Thursday, September 18, 2008

Canadians urged to buy RVs at home, not in USA

(Sept. 15, 2008) -- With the rise of the Canadian dollar over the past year, some Canadians have been quick to assume that buying all goods in the United States will save them money. However, when buying an RV, it can in fact be more expensive and troublesome to buy from a dealer located across the border.

According to Canadian RV dealers, the strength of the Canadian dollar over many months has enabled them to have more buying power when purchasing from manufacturers. This means that Canadian RV dealers are often able to offer the same prices as U.S. dealers can.

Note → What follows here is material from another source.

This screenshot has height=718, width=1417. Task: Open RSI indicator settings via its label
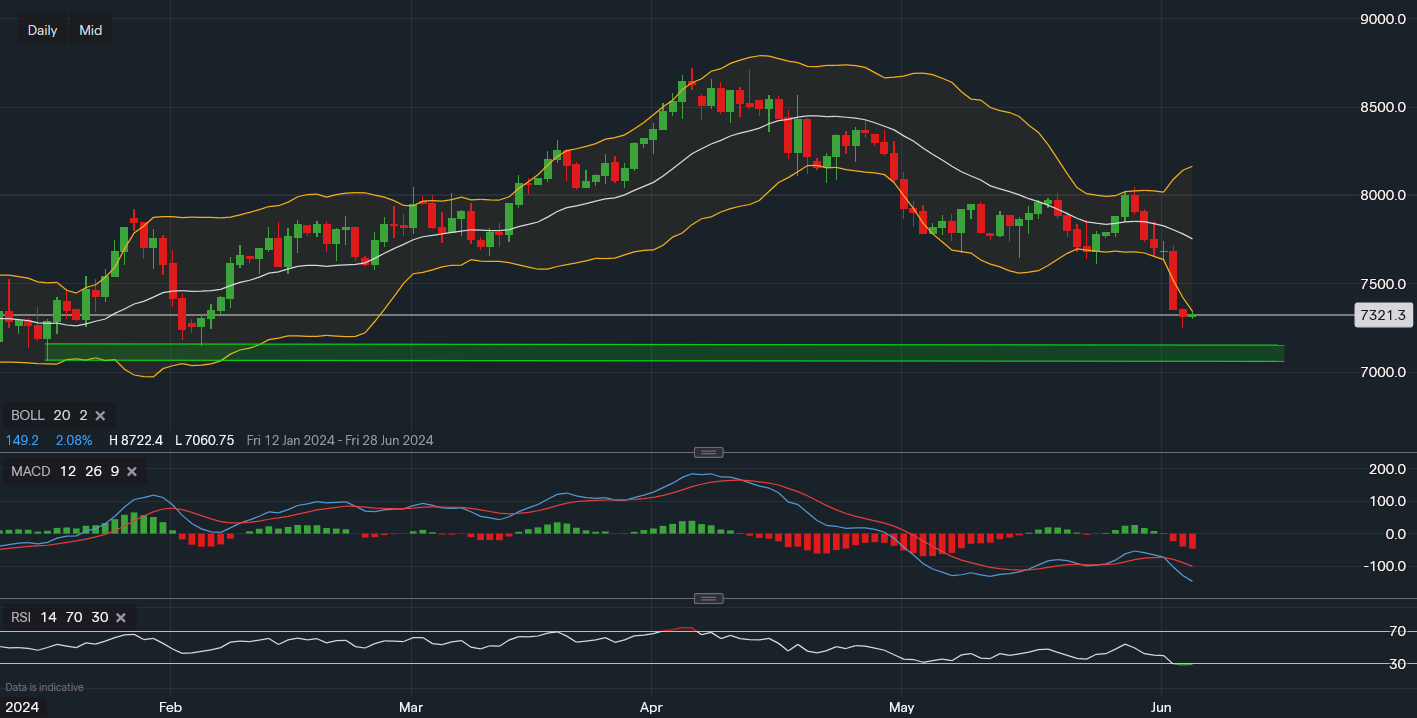(22, 618)
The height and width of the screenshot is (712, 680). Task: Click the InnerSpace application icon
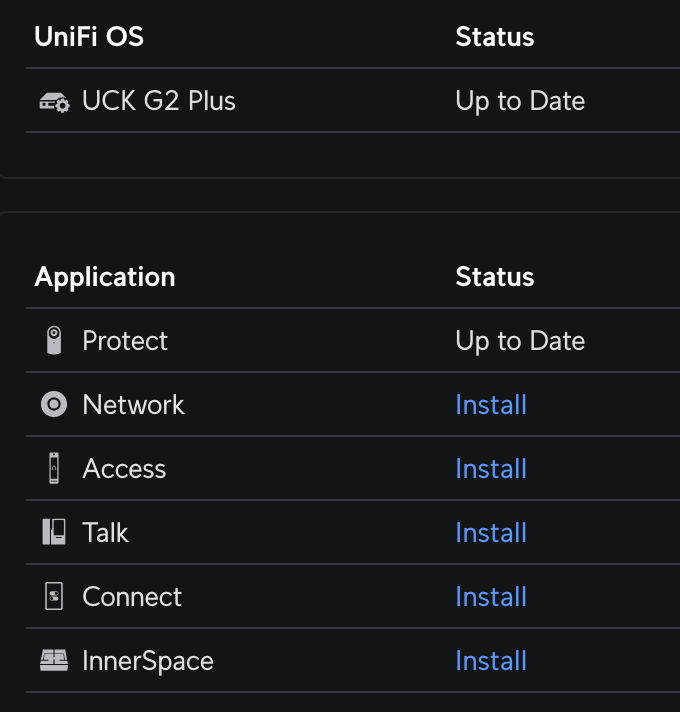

"It's a myth that everything is cheaper in the U.S.," said Go RVing Canada Spokesperson Catherine Fortin LeFaivre. "And in fact, when considering all of the hassle and the costs associated with bringing a vehicle across the border, most Canadians are better off purchasing their RV at their local Canadian RV dealership."

Factors to consider that might make an RV cross border shopping experience more expensive and troublesome than previously assumed include:

--Numerous brokerage and duty fees associated with importing a vehicle into Canada.
--Travel costs (hotel, gas, food) associated with traveling a longer distance to shop and buy the unit.
--The cost of the difference of the exchange rate (if the Canadian dollar is not exactly at par).
--Lengthy vehicle importation paperwork required by Canada Border Agency and Transport Canada.
--Temporary licensing requirement to bring the vehicle home.
--Costs and work of converting an RV to comply with numerous Canadian standards (which differ from U.S. standards) within a limited time period.
--Extra service costs for warranty repairs.
--The unavailability of financing at some U.S. dealership due to Canadian residency/ citizenship.
--Insurance and registration complications.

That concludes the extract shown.